Les jeunes émigrés de Maubeuge prennent du recul pour bien situer la source au bas d'un cadre boisé et verdoyant, Thalla Helli ou «hallantsid werrach», qui donnera en français une fontaine conquise par les jeunes. Les Maubeugeois s'adonnent au jeu des selfies en chantonnant la célèbre chanson du maître incontesté de la chanson kabyle, Slimane Azem Ayassas n thala, des voix pimentées avec un accent des chetih, Sliman Azem, un natif de Agouni Gueghrane, une région qui est à un vol d'oiseau de notre site.

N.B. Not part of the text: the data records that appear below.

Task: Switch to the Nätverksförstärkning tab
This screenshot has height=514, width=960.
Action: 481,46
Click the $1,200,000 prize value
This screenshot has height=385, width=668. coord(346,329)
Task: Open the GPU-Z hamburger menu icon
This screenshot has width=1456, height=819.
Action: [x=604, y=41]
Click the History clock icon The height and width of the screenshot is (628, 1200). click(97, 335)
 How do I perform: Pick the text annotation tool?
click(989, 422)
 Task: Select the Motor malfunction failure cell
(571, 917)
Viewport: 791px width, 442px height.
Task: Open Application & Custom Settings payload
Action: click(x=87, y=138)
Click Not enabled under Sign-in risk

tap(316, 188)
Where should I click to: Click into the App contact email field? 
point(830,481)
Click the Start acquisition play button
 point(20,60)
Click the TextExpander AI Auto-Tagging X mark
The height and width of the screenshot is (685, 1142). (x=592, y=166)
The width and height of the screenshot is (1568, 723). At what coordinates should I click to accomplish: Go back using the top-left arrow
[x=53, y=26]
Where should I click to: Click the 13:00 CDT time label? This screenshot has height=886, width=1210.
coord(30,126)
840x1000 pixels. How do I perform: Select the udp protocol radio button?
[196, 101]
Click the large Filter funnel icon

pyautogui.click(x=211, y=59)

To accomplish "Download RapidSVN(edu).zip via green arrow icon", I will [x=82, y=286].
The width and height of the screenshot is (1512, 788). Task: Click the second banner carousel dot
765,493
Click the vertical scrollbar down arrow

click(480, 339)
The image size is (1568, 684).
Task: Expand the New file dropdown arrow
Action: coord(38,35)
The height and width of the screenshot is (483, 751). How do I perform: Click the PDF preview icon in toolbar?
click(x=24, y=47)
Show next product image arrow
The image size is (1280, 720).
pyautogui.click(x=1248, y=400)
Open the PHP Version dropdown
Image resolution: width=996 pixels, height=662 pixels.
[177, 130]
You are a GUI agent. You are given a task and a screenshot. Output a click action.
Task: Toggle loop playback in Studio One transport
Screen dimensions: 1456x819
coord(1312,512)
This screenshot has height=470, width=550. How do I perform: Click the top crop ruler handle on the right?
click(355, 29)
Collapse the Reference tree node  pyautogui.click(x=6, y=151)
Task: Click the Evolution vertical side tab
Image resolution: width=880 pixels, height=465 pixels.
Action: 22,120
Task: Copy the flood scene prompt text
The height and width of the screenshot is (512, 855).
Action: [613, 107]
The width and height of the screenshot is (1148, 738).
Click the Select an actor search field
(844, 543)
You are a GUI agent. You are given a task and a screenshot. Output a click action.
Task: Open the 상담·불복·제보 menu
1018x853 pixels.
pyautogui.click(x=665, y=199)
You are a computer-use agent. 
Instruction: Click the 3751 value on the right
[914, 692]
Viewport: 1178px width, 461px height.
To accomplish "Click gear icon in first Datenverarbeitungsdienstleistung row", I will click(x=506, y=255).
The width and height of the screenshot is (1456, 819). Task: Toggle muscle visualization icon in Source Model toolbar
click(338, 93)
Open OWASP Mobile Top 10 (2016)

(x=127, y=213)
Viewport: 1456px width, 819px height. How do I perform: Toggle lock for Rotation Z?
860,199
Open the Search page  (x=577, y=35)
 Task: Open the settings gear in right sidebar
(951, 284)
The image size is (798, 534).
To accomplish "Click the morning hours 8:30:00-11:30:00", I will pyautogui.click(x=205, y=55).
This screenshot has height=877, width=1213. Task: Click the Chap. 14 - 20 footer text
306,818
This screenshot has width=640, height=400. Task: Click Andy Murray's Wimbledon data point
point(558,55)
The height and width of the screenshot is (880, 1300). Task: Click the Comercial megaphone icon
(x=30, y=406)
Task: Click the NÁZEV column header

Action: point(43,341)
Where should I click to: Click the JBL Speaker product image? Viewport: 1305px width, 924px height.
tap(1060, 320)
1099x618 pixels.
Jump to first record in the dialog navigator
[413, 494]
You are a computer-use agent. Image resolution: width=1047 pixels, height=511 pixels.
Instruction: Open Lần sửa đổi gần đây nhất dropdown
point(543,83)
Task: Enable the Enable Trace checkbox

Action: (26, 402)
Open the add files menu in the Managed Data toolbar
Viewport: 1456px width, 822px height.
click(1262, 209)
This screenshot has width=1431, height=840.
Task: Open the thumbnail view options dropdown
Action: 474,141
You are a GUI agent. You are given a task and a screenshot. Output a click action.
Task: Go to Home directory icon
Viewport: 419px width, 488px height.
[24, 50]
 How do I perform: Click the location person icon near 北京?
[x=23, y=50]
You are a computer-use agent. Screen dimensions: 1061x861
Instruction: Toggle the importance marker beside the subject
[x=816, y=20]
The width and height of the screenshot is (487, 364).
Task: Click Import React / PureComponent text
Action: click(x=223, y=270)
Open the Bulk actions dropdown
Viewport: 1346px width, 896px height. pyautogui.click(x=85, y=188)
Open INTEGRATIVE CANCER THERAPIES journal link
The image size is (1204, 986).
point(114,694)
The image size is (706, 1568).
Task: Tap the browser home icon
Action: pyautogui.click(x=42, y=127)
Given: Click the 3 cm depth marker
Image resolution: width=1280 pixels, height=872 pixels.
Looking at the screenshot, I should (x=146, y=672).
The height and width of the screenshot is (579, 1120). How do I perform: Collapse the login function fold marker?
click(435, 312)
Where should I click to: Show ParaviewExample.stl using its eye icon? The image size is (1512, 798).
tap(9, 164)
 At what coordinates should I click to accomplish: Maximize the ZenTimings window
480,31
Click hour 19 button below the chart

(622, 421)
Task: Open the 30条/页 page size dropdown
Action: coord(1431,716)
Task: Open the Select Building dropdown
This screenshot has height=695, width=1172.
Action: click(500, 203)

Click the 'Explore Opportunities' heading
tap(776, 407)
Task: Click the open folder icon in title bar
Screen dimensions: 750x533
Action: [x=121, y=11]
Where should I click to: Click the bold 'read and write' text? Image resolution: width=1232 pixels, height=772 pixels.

Dernière station, la fontaine Taguemount sur les hauteurs de Tizi Mellal, une région qui a enfanté le poète Cheikh Lmessayeh, dont l'œuvre n'a pas encore révélé tous ses secrets. Les associations de la localité devraient relancer les poésieades de Cheikh Lemseyah honorant la mémoire de ce poète barde, ce troubadour qui a déclamé des vers à Agouni Fourou, à Aït Argane, à Aït Sidi Larbi et partout dans cette contrée de Kouriet. Ici, chaque plante, pierre, oiseau, cœur épris d'amour et toutes les cimes ont été réinventées dans les rimes de ce poète errant.
On est à plus de 1000 m d'altitude, nous prenons le bus pour rejoindre la station Letniyen, non loin du primaire Amar Ath Vuakkache, l'école de Thougenseft a été baptisée au nom du grand baroudeur de la Révolution algérienne Amar Akache dit commandant Moussa, un des premiers martyrs de la démocratie et contre l'autoritarisme, victime de la ruse du pouvoir en 1963. Sa tombe est érigée dans le cimetière familial à Thougenseft, à 35 km de Tizi Ouzou .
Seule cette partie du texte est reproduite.